On Sat, Apr 2, 2022 at 5:41 AM Noah Misch <noah@leadboat.com> wrote:
>
> On Fri, Apr 01, 2022 at 09:25:52PM +0900, Masahiko Sawada wrote:
> > > On Fri, Apr 1, 2022 at 4:44 PM Noah Misch <noah@leadboat.com> wrote:
> > > > src/test/subscription/t/029_on_error.pl has been failing reliably on the five
> > > > AIX buildfarm members:
> > > >
> > > > # poll_query_until timed out executing this query:
> > > > # SELECT subskiplsn = '0/0' FROM pg_subscription WHERE subname = 'sub'
> > > > # expecting this output:
> > > > # t
> > > > # last actual query output:
> > > > # f
> > > > # with stderr:
> > > > timed out waiting for match: (?^:LOG: done skipping logical replication transaction finished at 0/1D30788) at
t/029_on_error.plline 50.
> > > >
> > > > I've posted five sets of logs (2.7 MiB compressed) here:
> > > > https://drive.google.com/file/d/16NkyNIV07o0o8WM7GwcaAYFQDPTkULkR/view?usp=sharing
>
> > Given that "SELECT subskiplsn = '0/0'
> > FROM pg_subscription WHERE subname = 'sub’” didn't return true, some
> > value was set to subskiplsn even after the unique key error.
> >
> > So I'm guessing that the apply worker could not get the updated value
> > of the subskiplsn or its MySubscription->skiplsn could not match with
> > the transaction's finish LSN. Also, given that the test is failing on
> > all AIX buildfarm members, there might be something specific to AIX.
> >
> > Noah, to investigate this issue further, is it possible for you to
> > apply the attached patch and run the 029_on_error.pl test?

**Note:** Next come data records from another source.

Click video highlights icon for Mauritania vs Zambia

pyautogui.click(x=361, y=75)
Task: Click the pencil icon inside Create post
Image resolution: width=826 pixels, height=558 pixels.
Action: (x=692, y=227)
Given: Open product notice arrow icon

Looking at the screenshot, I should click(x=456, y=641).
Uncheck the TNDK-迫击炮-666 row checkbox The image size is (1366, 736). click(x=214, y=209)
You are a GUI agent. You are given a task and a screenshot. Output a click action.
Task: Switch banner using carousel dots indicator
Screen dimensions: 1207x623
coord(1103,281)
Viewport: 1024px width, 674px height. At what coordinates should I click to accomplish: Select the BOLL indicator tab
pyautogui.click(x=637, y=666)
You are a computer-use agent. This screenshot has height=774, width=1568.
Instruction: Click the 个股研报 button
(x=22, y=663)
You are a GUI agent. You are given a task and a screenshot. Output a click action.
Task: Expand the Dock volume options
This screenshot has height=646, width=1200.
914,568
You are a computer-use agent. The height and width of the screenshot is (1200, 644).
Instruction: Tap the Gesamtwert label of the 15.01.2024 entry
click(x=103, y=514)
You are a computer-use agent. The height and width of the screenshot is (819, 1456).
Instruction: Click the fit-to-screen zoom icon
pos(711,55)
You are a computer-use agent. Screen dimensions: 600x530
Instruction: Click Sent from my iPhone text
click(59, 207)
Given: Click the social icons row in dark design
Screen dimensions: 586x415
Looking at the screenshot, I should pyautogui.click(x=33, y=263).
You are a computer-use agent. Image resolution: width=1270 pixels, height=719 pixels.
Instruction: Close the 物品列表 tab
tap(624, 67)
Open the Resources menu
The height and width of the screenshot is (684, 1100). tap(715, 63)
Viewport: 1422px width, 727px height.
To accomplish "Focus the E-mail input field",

The patch
> > adds some logs to get additional information.
>
> Logs attached.
>
Thank you.
By seeing the below Logs:
----
....
2022-04-01 18:19:34.710 CUT [58327402] LOG: not started skipping
changes: my_skiplsn 14EB7D8/B0706F72 finish_lsn 0/14EB7D8
...
----
It seems that the value of skiplsn read in GetSubscription is wrong
which makes the apply worker think it doesn't need to skip the
transaction. Now, in Alter/Create Subscription, we are using
LSNGetDatum() to store skiplsn value in pg_subscription but while
reading it in GetSubscription(), we are not converting back the datum
to LSN by using DatumGetLSN(). Is it possible that on this machine it
might be leading to not getting the right value for skiplsn? I think
it is worth trying to see if this fixes the problem.
Any other thoughts?
--
With Regards,
Amit Kapila.